# Yellow lab hybrids



## Tvdk2689 (May 18, 2019)

Same parents... mother was yellow lab. Same dad possibly? Or 2 different males fertilized her eggs. Highly possible.


----------



## Tvdk2689 (May 18, 2019)

Hybrid?


----------



## Tvdk2689 (May 18, 2019)

Mixed with socolofi possibly?


----------



## Tvdk2689 (May 18, 2019)

Socolofi


----------



## noki (Jun 13, 2003)

The first pic is the potential parents? And offspring below?

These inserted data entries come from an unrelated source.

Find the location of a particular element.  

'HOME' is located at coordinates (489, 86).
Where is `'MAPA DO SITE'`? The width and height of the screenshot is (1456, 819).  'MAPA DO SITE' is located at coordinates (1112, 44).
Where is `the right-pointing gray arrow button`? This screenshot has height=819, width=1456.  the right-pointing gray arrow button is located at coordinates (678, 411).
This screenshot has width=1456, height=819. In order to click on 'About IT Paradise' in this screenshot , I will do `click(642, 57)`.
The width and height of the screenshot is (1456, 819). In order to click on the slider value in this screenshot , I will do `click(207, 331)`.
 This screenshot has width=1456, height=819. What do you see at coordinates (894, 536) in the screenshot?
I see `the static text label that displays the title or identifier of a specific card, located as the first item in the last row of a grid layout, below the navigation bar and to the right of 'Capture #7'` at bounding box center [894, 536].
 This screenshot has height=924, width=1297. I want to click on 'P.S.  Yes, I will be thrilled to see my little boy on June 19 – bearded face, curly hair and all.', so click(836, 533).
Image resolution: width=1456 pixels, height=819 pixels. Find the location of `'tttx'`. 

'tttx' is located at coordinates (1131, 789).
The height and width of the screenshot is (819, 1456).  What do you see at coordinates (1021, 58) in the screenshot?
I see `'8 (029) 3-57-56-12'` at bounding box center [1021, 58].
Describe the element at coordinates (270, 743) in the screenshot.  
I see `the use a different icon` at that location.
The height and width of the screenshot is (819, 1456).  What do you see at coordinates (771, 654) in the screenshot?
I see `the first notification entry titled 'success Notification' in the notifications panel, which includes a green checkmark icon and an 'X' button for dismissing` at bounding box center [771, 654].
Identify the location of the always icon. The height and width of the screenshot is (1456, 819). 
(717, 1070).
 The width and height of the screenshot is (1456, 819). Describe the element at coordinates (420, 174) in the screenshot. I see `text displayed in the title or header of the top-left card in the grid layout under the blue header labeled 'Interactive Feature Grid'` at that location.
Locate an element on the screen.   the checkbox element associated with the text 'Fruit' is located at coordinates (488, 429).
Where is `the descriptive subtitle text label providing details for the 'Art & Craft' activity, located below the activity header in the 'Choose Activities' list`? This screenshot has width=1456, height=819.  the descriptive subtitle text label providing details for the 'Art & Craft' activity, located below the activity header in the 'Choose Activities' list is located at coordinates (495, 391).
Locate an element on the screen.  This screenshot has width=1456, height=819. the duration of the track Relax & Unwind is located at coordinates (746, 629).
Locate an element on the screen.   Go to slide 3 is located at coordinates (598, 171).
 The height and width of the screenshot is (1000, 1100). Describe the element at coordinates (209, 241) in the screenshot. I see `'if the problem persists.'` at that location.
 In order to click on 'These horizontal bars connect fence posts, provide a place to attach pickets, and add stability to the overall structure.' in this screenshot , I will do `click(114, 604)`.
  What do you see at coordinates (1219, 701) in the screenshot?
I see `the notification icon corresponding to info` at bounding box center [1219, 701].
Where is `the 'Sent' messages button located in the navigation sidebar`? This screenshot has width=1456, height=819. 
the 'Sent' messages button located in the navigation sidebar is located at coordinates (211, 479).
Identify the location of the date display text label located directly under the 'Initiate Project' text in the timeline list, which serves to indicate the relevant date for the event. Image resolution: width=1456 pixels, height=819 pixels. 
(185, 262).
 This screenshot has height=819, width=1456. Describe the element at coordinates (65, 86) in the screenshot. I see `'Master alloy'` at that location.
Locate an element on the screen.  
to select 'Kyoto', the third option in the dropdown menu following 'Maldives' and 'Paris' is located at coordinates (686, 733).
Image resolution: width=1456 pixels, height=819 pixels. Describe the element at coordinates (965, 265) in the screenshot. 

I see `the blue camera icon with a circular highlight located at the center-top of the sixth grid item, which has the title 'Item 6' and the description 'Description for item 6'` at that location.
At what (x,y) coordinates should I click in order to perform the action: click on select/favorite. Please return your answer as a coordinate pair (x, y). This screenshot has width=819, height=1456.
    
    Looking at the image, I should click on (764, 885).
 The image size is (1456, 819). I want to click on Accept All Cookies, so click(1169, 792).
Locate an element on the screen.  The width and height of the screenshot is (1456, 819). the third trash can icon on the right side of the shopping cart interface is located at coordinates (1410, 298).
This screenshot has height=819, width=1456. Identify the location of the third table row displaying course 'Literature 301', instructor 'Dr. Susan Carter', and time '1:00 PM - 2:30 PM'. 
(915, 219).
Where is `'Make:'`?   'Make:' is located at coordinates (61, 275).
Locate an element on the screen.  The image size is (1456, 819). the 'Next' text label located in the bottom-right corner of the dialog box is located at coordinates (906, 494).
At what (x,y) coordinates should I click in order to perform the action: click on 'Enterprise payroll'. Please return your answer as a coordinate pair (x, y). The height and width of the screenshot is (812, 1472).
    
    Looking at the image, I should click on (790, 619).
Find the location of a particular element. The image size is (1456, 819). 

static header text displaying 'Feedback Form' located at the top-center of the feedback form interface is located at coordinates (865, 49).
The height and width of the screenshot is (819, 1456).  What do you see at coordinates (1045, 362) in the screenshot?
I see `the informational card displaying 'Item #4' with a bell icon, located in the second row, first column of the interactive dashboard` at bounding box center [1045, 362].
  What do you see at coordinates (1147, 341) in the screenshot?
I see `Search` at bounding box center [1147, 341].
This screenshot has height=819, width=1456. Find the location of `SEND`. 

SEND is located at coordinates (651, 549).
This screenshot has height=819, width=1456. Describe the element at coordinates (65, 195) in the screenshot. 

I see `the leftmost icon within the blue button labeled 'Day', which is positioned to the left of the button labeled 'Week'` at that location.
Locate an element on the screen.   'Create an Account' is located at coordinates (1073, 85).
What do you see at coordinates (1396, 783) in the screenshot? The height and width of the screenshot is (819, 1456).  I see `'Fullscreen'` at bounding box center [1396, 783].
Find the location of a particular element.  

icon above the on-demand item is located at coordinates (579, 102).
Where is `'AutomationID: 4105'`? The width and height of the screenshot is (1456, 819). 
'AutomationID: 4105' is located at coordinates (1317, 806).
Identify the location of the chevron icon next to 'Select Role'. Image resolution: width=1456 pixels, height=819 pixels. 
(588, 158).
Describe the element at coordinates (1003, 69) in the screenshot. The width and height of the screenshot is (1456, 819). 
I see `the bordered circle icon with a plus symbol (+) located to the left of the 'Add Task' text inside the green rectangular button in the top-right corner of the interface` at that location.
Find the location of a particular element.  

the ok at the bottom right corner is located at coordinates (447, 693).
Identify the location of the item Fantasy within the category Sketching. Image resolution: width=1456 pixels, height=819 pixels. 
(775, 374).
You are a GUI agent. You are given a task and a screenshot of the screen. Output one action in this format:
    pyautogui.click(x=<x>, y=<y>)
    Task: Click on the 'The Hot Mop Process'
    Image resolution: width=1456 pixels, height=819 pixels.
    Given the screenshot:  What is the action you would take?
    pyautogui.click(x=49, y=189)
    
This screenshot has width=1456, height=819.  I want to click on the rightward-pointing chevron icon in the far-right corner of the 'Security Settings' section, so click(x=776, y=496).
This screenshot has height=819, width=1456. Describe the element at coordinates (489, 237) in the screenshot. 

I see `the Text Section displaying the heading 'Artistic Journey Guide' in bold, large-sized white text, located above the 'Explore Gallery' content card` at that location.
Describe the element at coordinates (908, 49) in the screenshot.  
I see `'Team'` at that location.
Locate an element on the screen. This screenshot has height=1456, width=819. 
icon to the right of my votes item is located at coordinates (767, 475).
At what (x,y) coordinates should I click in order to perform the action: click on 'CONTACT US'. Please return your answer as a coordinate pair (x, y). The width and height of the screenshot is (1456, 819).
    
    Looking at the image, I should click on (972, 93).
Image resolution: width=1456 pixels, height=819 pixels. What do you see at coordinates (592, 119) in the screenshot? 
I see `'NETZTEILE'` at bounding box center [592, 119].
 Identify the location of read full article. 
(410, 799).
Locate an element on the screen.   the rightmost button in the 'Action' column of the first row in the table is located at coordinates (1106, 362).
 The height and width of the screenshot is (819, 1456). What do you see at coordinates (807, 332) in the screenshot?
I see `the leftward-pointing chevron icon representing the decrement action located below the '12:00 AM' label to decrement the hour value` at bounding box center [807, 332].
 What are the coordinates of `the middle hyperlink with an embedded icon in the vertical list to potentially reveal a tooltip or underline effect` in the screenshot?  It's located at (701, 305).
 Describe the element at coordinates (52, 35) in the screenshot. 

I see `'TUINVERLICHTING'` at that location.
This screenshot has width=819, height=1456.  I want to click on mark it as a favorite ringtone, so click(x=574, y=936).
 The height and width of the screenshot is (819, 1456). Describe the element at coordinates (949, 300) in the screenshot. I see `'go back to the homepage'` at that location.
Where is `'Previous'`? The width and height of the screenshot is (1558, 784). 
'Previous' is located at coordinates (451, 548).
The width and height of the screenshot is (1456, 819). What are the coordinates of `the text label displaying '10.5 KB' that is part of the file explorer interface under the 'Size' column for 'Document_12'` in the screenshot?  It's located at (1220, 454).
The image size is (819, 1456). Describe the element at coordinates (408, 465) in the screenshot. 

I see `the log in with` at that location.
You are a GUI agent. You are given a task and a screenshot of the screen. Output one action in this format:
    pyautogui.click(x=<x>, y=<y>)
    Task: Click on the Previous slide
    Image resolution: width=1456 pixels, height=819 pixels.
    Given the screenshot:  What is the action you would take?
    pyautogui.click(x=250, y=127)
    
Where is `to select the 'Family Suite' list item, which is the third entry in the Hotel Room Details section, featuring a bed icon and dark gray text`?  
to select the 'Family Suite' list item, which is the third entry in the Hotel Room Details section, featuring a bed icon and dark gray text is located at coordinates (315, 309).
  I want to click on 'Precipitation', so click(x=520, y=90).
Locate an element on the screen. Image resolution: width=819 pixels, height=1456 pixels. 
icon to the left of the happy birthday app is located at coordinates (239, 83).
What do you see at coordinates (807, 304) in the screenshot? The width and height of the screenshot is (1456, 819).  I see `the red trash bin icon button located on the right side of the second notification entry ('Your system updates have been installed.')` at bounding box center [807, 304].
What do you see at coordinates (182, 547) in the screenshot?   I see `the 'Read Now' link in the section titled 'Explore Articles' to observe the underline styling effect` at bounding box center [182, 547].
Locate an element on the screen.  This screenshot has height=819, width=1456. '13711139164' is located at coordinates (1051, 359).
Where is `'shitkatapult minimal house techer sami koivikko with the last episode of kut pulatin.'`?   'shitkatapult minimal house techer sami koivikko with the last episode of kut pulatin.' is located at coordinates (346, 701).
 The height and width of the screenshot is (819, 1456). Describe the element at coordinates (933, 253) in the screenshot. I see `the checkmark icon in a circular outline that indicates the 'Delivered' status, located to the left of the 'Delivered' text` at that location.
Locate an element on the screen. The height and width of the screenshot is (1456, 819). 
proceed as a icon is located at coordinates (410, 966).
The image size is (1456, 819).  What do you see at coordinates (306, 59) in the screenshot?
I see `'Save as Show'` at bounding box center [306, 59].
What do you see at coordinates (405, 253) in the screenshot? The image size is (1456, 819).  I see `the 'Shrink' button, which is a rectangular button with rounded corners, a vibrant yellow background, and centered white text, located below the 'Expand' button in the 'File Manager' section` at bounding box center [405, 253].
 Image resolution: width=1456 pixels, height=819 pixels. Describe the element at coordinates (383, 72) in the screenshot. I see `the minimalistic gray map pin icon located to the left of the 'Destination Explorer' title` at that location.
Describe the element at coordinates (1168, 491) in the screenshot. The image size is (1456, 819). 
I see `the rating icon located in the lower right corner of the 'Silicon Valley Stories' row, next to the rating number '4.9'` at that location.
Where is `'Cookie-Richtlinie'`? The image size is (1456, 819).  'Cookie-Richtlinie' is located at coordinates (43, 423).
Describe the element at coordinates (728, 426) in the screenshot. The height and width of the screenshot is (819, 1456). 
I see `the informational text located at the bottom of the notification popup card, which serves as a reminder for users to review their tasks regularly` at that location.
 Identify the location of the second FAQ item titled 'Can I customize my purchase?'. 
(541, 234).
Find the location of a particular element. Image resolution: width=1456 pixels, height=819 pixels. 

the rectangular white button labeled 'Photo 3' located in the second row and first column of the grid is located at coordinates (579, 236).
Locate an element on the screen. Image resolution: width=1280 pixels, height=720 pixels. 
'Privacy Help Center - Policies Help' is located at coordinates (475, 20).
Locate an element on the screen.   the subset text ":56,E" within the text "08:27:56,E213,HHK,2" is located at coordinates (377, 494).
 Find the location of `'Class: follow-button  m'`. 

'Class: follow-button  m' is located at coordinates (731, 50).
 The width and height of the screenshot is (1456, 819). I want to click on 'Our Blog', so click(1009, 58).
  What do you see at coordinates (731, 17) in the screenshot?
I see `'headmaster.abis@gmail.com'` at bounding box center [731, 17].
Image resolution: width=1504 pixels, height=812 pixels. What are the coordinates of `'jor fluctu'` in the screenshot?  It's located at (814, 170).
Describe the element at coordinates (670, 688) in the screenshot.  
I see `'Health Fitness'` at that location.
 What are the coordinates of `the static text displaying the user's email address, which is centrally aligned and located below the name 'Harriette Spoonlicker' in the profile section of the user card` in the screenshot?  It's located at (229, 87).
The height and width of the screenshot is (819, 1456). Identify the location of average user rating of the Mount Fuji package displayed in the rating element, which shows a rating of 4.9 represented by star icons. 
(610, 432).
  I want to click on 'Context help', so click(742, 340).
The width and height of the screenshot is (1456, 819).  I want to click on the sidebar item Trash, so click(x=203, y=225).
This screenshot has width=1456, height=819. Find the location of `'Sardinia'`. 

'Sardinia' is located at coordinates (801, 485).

Yes, the second and third pic fish just doesn't look right in the face. If you had a more dominant male Socolofi, he might chase away the Yellow Lab male, Yellow labs are wimpy for mbuna. But I suppose this is all speculation. What are all the males are in this tank?


----------



## Tvdk2689 (May 18, 2019)

This is new tank for them. Was in a tank with about 36 other cichlids. A mix of mainly peacocks and haps 4-6 inches. There was 1 other yellow lab in the tank and 2 or 3 socolofi.
Mainly had
Red fin borleyi 
Venustus 
Red Express
Eureka and german reds
And a few obs
So not to sure what it is.
Face gets a nice grayish blue and the body gets dark yellowish orange at times and its chipping get very sparkly. Pictures dont do it justice.


----------



## Tvdk2689 (May 18, 2019)

But I was saying the 2 in the first pic came from the same brood. Other fish in other 2 pics are new tank mates.


----------